> [EXERCISE DETAILS]:
Below are entries. Pull out all lines containing "computer".

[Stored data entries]
------

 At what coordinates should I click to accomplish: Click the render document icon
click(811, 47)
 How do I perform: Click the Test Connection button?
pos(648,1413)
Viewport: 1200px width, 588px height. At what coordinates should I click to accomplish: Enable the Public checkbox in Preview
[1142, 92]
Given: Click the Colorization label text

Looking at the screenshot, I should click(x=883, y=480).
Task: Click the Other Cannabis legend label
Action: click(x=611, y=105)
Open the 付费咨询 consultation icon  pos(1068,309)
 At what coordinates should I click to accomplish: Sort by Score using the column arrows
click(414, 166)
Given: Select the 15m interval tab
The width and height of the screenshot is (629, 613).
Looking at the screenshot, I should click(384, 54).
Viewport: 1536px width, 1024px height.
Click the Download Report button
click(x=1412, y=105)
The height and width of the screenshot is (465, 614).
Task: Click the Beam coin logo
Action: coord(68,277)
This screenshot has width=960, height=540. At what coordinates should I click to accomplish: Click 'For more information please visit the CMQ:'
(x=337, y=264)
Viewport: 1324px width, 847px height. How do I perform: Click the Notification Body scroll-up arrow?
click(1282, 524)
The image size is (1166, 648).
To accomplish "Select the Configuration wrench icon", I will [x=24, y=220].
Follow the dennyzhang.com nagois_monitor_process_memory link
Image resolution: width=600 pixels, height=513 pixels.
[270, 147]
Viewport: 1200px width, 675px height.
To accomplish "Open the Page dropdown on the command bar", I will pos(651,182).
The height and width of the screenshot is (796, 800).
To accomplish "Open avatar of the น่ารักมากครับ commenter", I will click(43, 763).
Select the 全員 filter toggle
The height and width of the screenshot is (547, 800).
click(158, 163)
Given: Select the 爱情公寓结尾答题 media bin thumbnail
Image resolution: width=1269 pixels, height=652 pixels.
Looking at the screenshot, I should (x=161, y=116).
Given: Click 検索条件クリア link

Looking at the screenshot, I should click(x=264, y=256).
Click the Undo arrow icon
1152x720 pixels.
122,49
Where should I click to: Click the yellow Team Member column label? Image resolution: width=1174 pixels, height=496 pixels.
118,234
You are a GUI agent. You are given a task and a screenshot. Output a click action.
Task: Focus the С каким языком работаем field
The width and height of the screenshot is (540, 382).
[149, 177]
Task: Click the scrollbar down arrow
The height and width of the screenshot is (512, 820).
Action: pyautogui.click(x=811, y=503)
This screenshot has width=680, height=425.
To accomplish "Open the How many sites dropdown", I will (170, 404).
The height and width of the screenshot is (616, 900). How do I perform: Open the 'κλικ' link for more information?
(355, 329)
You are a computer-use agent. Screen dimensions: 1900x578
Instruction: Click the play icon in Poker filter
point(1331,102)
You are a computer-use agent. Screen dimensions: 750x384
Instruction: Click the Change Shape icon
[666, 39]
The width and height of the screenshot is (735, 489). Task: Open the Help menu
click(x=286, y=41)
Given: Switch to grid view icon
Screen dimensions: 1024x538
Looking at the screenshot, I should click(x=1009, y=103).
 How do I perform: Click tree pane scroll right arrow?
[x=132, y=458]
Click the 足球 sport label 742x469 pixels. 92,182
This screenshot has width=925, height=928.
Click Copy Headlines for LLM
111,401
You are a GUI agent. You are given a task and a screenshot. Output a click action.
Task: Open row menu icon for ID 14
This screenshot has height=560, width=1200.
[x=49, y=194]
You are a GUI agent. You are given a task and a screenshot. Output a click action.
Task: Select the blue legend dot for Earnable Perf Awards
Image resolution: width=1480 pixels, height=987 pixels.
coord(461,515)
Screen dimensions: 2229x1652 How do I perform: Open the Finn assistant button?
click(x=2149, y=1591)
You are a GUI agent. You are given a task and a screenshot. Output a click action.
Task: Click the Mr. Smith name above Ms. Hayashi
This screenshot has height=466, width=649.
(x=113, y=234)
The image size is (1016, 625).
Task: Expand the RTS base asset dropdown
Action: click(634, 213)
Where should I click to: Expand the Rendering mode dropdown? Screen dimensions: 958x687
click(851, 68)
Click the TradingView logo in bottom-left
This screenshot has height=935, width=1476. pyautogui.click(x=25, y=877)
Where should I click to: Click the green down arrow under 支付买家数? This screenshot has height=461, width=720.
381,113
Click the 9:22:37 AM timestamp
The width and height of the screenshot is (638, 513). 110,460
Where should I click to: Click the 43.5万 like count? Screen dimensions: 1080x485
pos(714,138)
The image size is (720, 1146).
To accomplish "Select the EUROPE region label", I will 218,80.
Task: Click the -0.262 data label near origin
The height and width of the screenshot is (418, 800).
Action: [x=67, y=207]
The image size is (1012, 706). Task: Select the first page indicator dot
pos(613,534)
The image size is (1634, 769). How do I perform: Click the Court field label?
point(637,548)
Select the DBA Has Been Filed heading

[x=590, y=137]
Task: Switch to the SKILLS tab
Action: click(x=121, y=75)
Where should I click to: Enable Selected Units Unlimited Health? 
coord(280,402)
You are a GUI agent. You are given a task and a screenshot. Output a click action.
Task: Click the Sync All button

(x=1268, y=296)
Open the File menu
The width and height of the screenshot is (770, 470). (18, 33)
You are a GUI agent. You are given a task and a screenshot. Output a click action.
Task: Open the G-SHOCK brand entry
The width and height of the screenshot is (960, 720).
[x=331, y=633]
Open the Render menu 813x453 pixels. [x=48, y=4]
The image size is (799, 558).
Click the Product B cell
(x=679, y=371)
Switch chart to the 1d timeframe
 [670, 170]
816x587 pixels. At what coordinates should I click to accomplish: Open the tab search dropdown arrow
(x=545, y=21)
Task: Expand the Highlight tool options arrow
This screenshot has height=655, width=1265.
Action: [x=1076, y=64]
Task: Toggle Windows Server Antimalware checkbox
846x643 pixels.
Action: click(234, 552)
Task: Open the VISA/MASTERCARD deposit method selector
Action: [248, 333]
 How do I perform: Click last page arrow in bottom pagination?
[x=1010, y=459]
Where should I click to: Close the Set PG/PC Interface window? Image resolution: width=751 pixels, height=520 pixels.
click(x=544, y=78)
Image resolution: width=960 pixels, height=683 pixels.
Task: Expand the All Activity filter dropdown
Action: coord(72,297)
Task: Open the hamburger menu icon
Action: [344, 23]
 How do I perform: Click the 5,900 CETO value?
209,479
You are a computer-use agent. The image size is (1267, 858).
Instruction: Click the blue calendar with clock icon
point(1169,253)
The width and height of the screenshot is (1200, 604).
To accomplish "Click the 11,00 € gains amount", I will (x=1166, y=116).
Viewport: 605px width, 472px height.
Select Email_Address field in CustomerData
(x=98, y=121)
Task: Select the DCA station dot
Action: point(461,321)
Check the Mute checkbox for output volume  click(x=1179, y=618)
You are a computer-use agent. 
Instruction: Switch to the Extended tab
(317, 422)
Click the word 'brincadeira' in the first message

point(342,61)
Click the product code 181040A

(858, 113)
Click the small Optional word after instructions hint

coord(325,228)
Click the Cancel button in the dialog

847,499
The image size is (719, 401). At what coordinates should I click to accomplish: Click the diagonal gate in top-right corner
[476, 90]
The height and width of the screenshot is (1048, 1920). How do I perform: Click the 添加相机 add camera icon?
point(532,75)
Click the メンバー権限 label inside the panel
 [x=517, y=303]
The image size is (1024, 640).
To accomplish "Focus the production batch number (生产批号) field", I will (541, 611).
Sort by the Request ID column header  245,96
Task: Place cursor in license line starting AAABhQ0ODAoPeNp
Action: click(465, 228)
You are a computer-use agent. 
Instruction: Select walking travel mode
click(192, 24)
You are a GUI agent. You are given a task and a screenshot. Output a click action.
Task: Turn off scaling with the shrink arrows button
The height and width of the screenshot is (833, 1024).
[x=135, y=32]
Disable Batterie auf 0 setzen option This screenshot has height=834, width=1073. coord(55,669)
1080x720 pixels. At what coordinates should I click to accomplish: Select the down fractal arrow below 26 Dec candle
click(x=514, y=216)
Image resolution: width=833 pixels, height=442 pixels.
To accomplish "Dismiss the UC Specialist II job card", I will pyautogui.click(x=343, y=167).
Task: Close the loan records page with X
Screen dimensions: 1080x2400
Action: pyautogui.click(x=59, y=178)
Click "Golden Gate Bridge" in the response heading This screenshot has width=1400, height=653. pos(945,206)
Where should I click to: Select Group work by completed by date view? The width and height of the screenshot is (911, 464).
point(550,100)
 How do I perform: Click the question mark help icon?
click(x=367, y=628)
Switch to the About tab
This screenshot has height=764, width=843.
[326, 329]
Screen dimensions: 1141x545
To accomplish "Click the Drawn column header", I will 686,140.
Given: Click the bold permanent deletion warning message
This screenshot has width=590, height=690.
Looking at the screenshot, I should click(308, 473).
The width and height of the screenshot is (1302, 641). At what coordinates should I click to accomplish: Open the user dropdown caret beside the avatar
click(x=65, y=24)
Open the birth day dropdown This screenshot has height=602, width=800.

------

> [WRITTEN SOLUTION]:
You are a computer-use agent. Screen dimensions: 1900x578
You are a computer-use agent. Screen dimensions: 750x384
You are a computer-use agent. The image size is (1267, 858).
You are a computer-use agent. 
You are a computer-use agent. 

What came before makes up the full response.